Saudi Aramco raised diesel prices by 8% from January 1, taking the price to SAR1.79 per litre from SAR1.66 in 2025. Cement producers and other Saudi-listed companies said the increase has lifted manufacturing and operating costs.

Why it Matters?

Several cement firms, including Riyadh Cement, Qassim Cement and Arabian Cement, reported production cost increases of 6% to 11%. The hike adds pressure on energy-intensive industries already facing a 15% value-added tax on diesel prices.

What’s Next?

The increase aligns with Saudi Arabia’s Vision 2030 fuel displacement programme, which aims to replace liquid fuels with gas and renewables. Riyadh targets displacing over one million barrels of oil per day by 2030 while cutting carbon emissions.

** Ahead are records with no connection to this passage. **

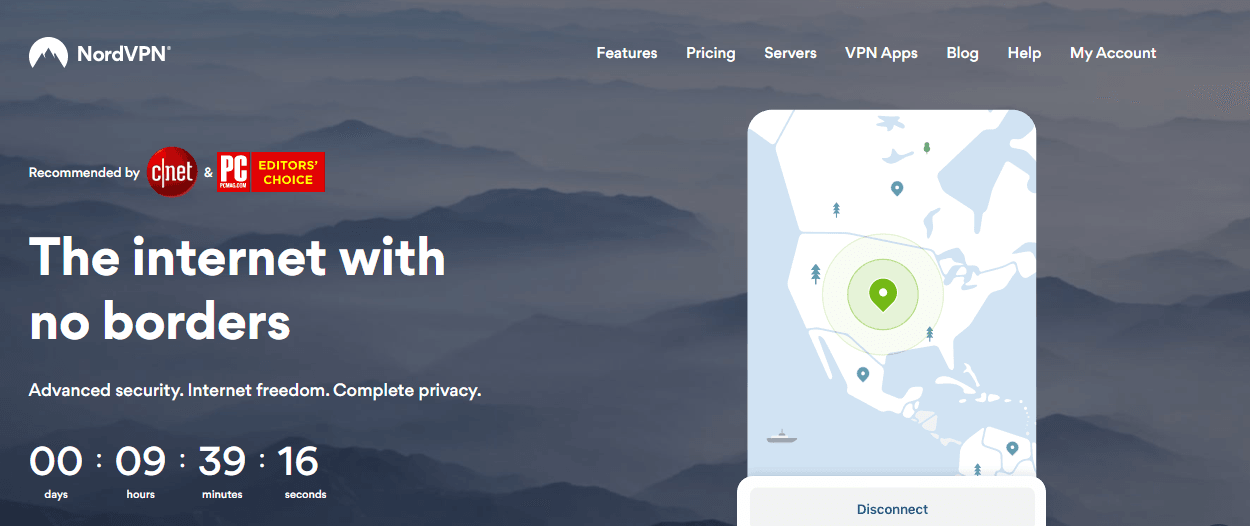
Task: Click the PCMag Editors' Choice badge
Action: pos(271,172)
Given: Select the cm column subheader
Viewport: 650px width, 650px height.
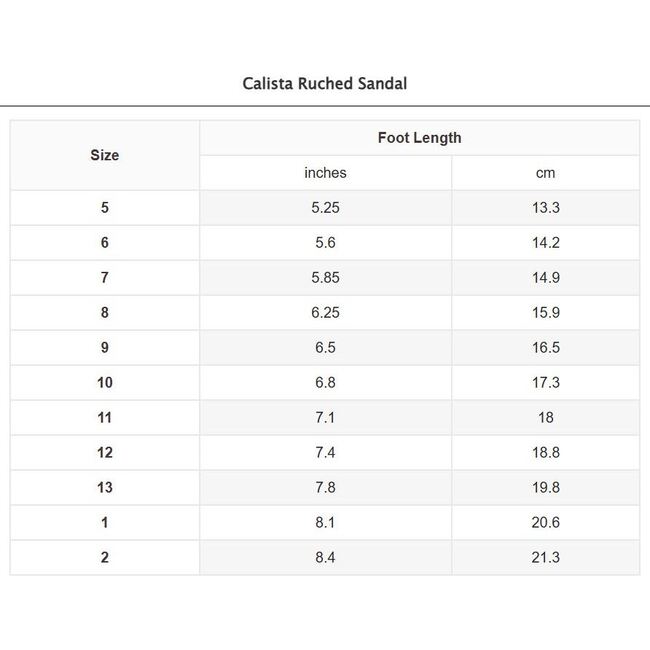Looking at the screenshot, I should pyautogui.click(x=546, y=173).
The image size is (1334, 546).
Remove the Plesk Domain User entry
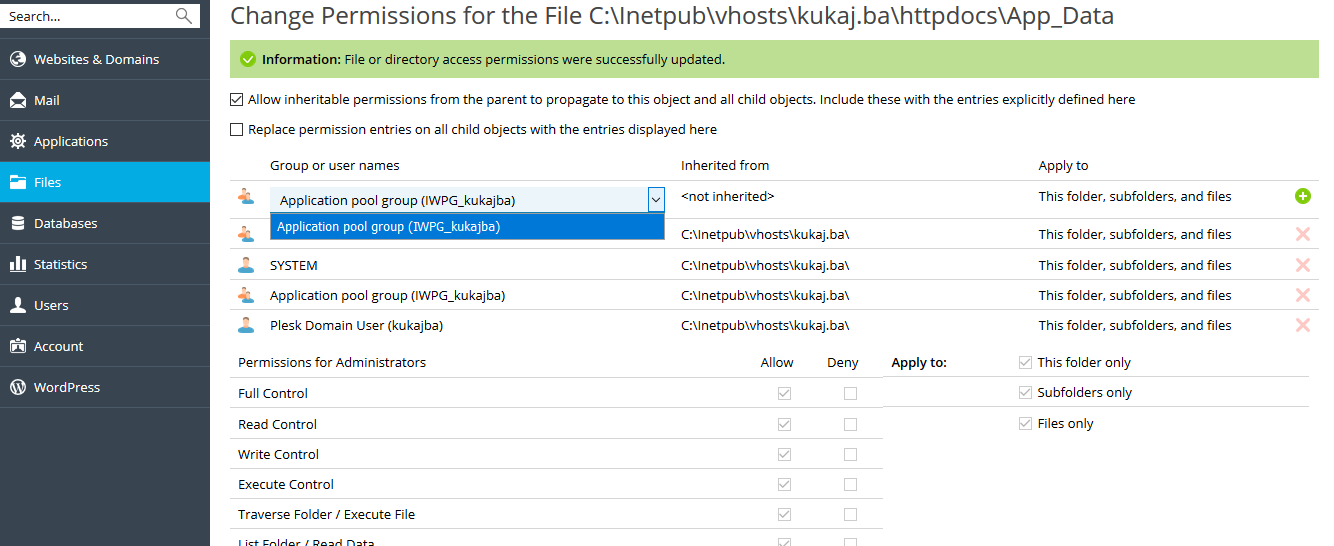point(1302,325)
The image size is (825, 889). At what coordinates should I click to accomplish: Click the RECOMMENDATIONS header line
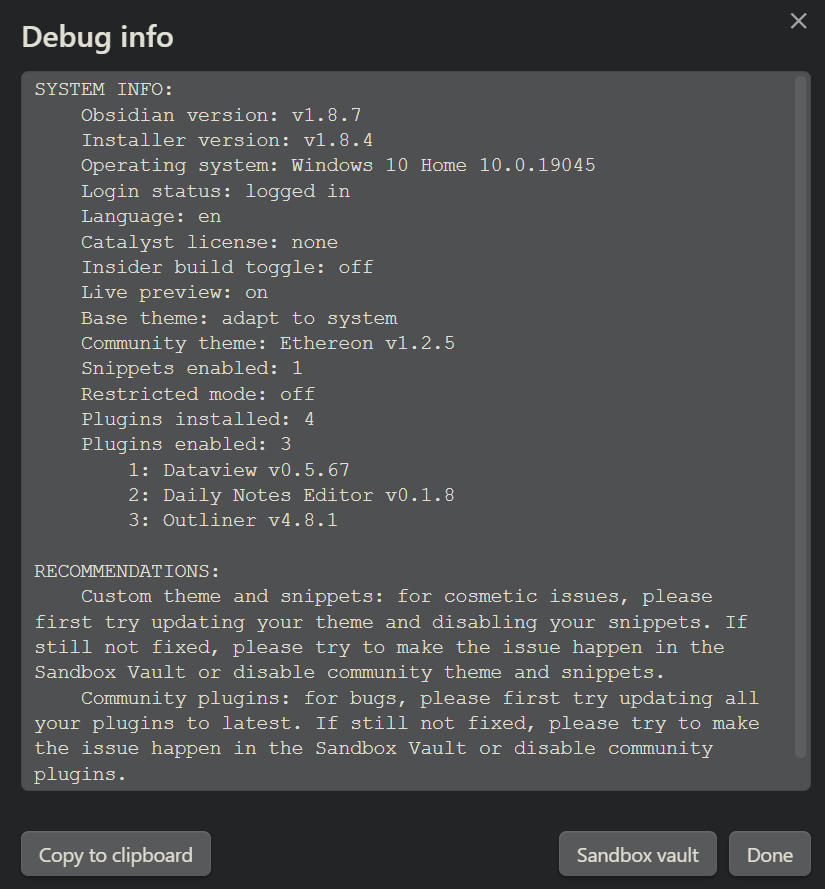(127, 572)
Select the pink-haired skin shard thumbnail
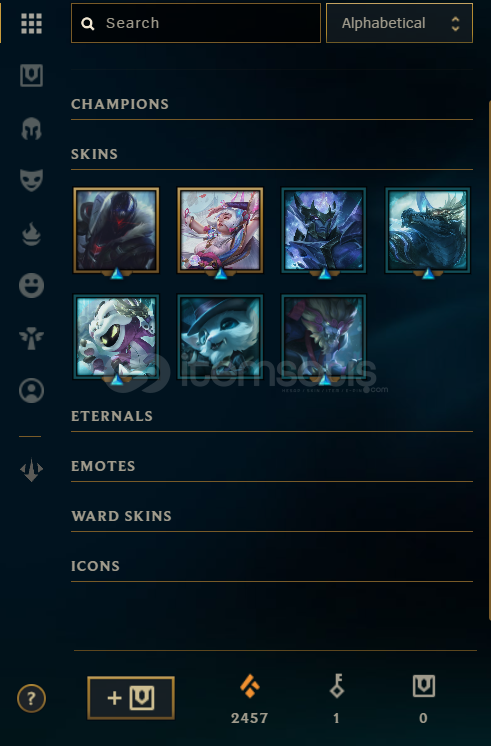Screen dimensions: 491x746 220,230
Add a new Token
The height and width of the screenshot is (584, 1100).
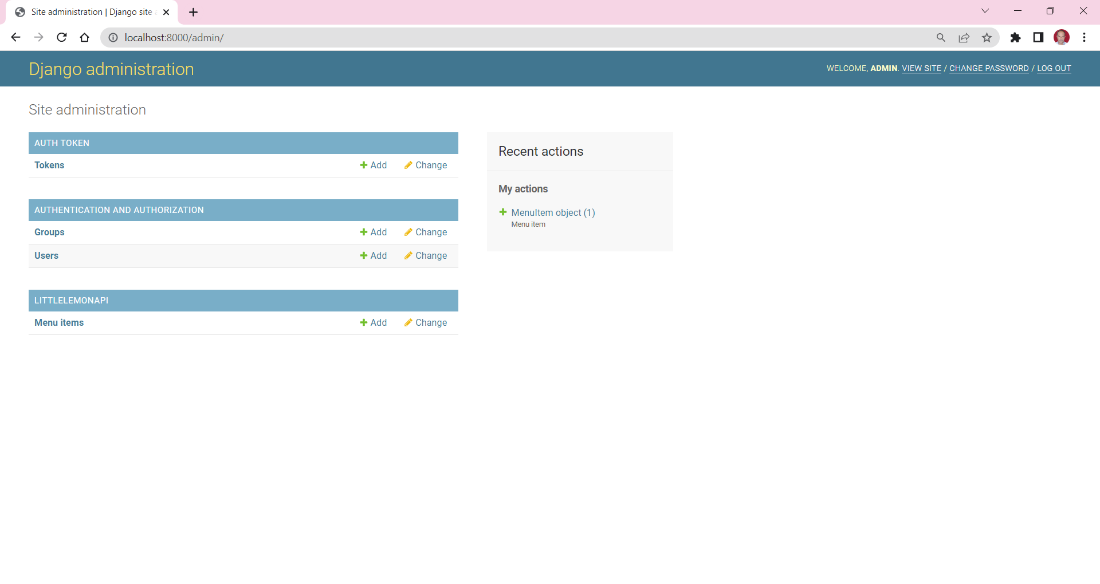[373, 165]
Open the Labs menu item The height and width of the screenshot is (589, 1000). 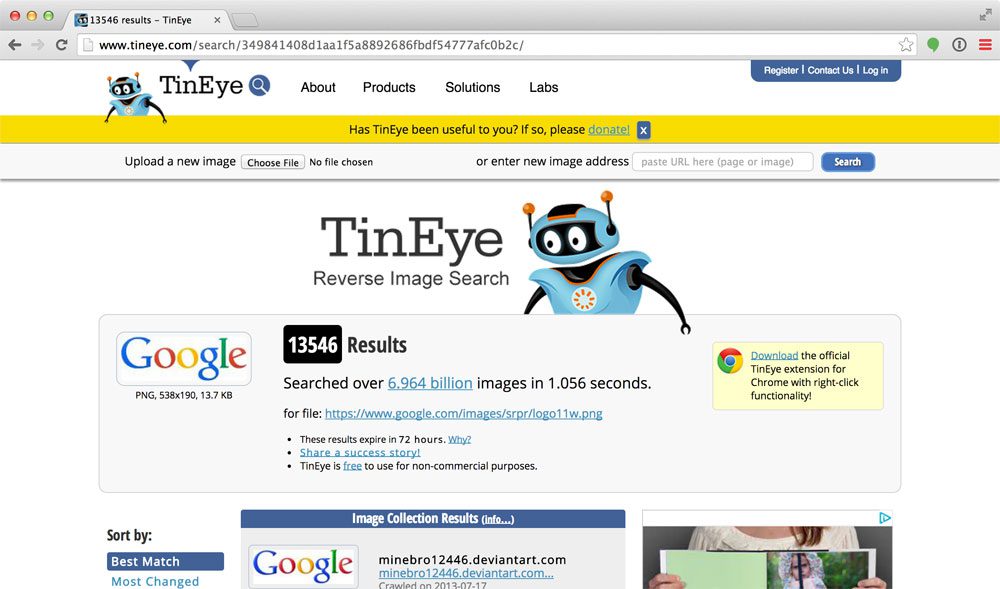543,87
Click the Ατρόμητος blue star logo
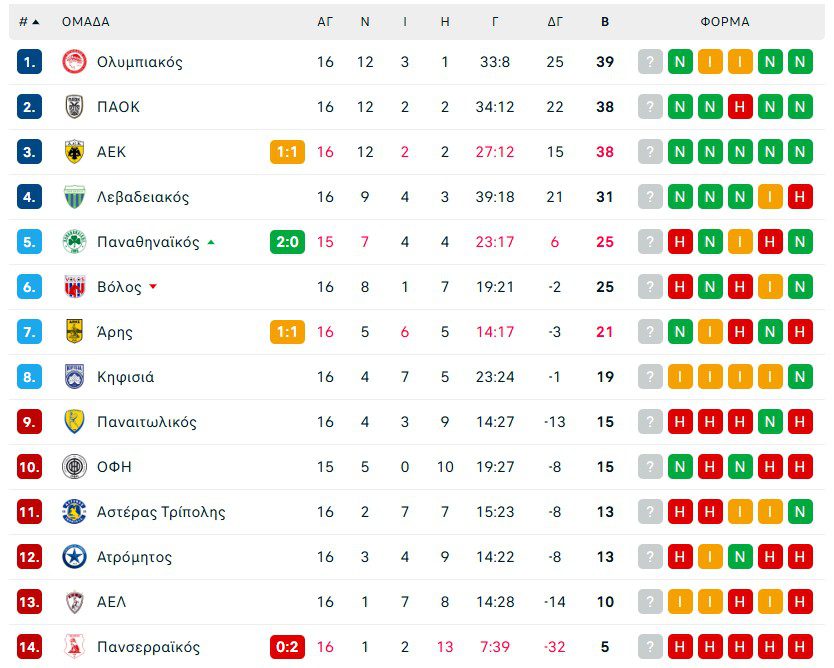 (x=75, y=557)
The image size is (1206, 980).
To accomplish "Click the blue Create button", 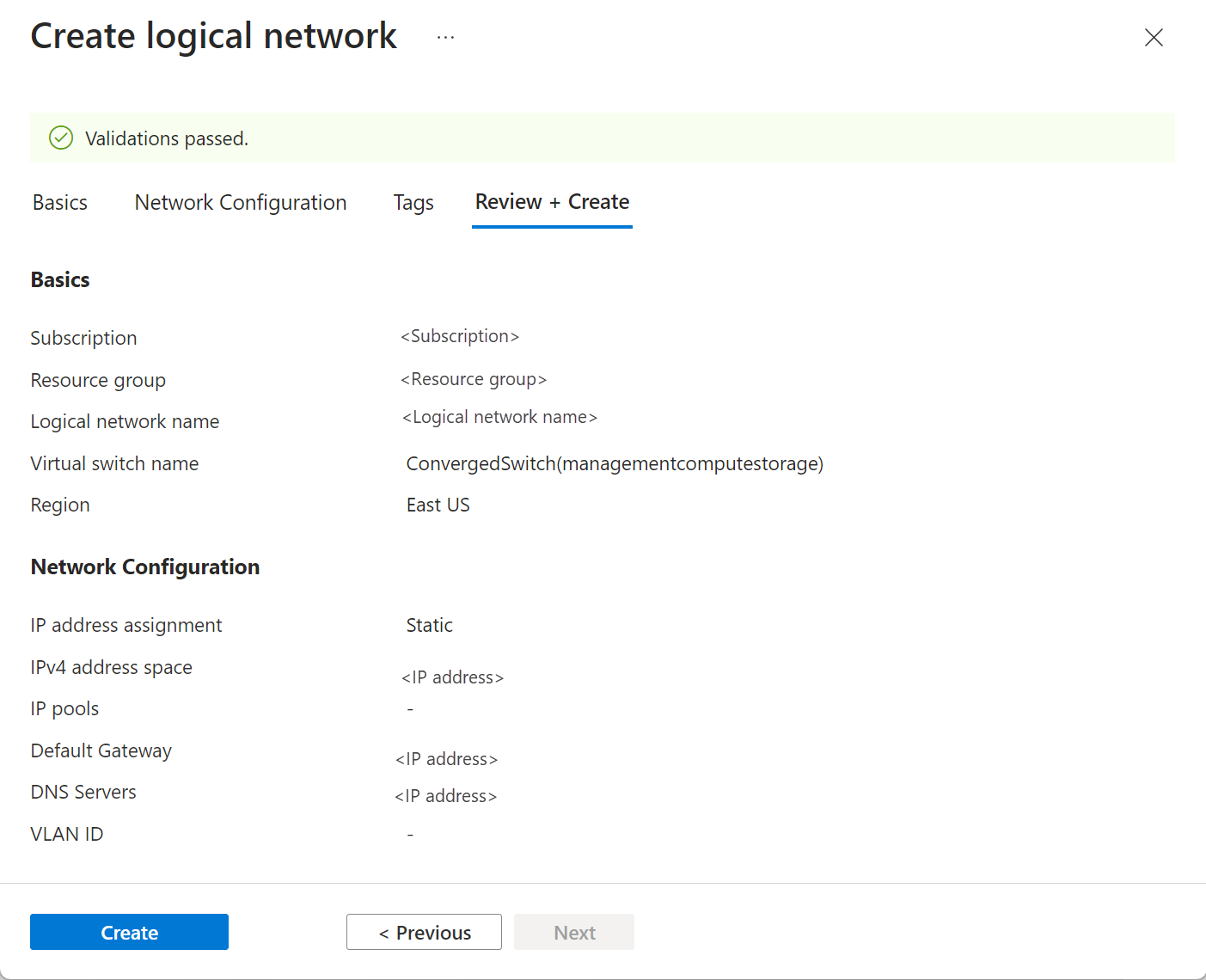I will (x=129, y=932).
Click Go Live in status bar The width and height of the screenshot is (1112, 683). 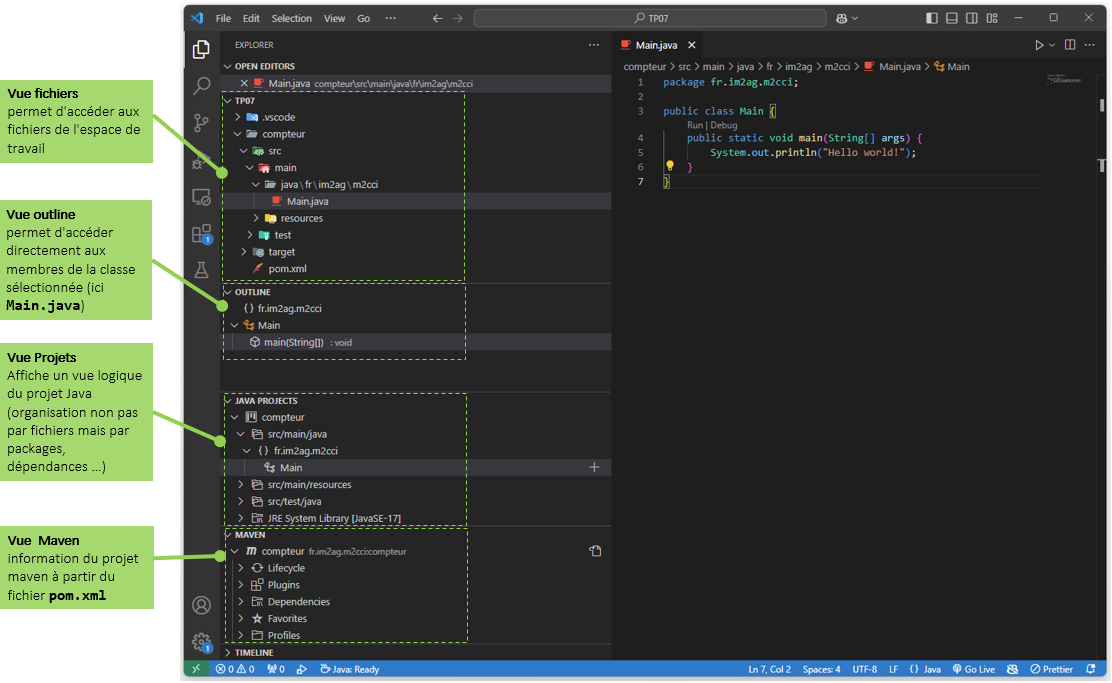pyautogui.click(x=973, y=669)
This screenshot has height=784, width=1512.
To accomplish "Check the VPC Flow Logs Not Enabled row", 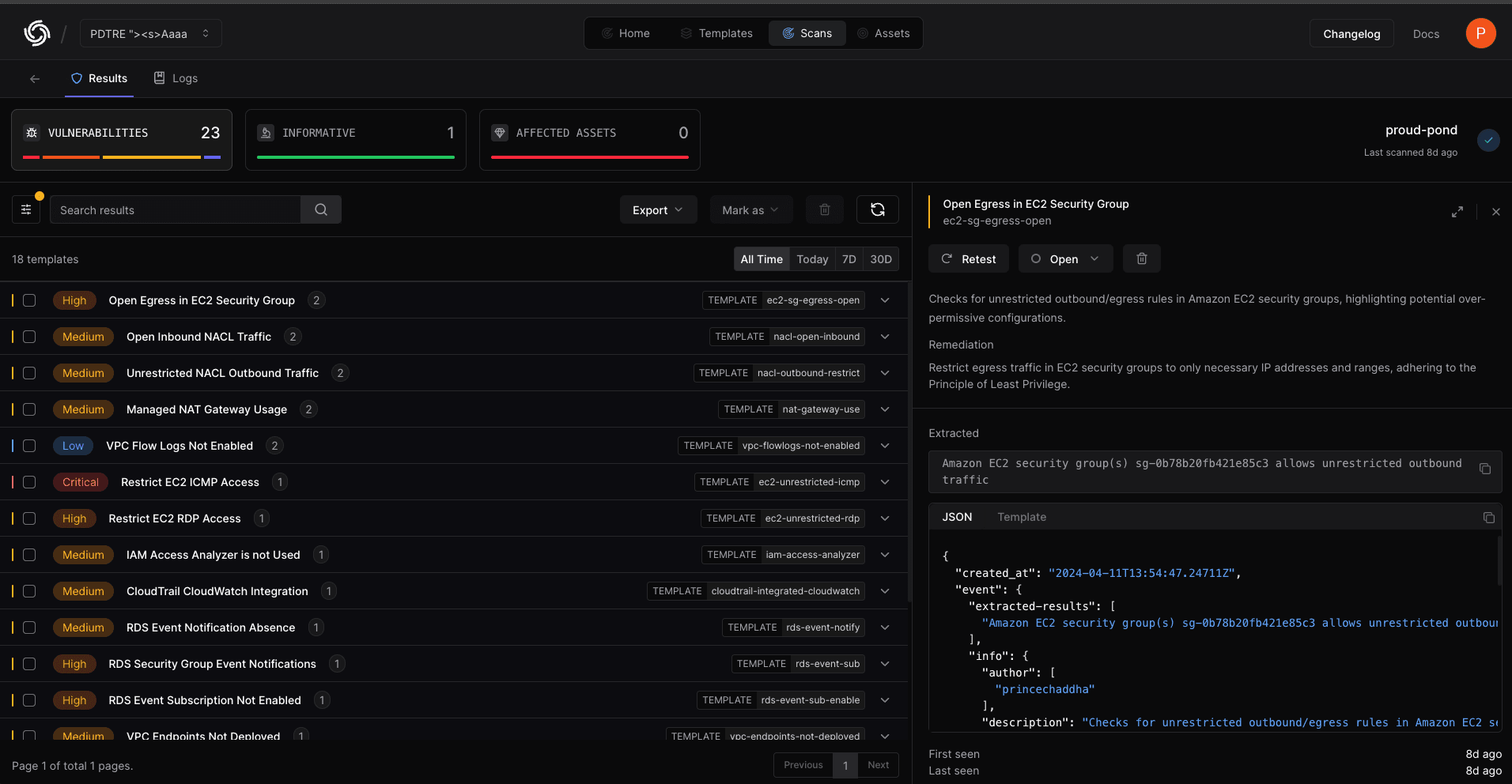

UAE Imposes AED108,000 Fine Per Unfilled Emiratisation Role In Private Sector

What’s it About?

The UAE has begun enforcing penalties on private-sector companies that failed to meet Emiratisation targets for 2025. Firms are being charged Dh108,000 for each Emirati national not hired, following a December 31 compliance deadline set by authorities.

Why it Matters?

The move reinforces Emiratisation as a core national priority, increasing pressure on companies with 50 or more employees to raise Emirati representation in skilled roles by 2%. Smaller firms in targeted sectors are also affected, widening the policy’s reach.

What’s Next?

Enforcement will continue through financial and regulatory measures. Companies with 20 to 49 employees in selected sectors must hire at least one Emirati and retain nationals employed before January 1, 2025, or face further penalties.